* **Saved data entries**
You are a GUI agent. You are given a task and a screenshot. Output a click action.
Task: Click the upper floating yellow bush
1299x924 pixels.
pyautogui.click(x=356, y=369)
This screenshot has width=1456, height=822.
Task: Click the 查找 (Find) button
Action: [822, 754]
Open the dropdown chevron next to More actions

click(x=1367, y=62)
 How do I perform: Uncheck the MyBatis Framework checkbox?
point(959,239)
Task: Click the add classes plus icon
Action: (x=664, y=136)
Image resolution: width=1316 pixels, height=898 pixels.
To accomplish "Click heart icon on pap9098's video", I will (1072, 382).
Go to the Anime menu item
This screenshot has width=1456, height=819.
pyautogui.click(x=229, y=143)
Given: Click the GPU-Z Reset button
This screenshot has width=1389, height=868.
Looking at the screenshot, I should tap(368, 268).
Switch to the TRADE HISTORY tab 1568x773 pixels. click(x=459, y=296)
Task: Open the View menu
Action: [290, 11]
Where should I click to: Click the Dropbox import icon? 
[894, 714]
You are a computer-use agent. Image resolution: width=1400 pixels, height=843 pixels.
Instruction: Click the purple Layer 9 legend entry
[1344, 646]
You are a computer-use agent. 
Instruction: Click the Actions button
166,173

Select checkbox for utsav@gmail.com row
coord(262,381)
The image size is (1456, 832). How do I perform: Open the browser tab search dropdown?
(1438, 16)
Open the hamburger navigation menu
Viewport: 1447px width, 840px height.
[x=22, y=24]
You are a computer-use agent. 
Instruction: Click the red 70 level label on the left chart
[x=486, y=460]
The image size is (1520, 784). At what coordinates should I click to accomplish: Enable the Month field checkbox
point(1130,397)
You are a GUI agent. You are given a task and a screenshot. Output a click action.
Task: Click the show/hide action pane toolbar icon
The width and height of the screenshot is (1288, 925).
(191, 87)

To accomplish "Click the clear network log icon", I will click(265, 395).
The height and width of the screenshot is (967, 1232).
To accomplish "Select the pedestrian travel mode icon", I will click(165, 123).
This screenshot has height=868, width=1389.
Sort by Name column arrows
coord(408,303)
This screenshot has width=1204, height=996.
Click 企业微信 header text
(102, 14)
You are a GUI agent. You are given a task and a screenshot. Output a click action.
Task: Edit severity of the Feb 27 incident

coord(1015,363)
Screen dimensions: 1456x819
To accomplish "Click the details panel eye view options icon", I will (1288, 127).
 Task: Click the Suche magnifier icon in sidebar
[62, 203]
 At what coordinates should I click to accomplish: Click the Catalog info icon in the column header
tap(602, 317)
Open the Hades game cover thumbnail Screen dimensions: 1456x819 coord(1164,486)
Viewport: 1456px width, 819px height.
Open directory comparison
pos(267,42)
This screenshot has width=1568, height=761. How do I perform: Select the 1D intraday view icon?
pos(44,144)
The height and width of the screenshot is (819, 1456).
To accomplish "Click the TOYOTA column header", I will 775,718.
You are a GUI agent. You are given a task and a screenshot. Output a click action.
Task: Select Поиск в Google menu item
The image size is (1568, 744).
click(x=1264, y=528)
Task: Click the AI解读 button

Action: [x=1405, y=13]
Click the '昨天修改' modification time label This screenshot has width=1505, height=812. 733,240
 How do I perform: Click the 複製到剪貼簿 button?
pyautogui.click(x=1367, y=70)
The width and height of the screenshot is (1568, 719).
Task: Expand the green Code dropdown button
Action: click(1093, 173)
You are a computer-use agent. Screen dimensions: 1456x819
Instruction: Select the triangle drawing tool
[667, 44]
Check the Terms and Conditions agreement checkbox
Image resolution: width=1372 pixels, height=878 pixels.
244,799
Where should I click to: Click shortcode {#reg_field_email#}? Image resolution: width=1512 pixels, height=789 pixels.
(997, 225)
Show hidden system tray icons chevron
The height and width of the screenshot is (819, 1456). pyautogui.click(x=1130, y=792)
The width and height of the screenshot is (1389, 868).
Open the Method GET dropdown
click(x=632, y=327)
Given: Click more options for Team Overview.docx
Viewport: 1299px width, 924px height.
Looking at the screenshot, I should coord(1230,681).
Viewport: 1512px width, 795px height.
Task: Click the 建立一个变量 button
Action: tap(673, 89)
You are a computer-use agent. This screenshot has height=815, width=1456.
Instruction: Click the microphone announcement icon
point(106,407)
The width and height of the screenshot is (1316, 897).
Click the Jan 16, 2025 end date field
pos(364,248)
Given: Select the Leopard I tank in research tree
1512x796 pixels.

* **YOUR GOAL**
A complete answer reproduces every line of the records in which the word "will" occurs.

* **TASK RESULT**
To accomplish "Click heart icon on pap9098's video", I will (1072, 382).
To accomplish "Click the clear network log icon", I will click(265, 395).
To accomplish "Select the pedestrian travel mode icon", I will click(165, 123).
To accomplish "Click the details panel eye view options icon", I will (1288, 127).
To accomplish "Click the TOYOTA column header", I will 775,718.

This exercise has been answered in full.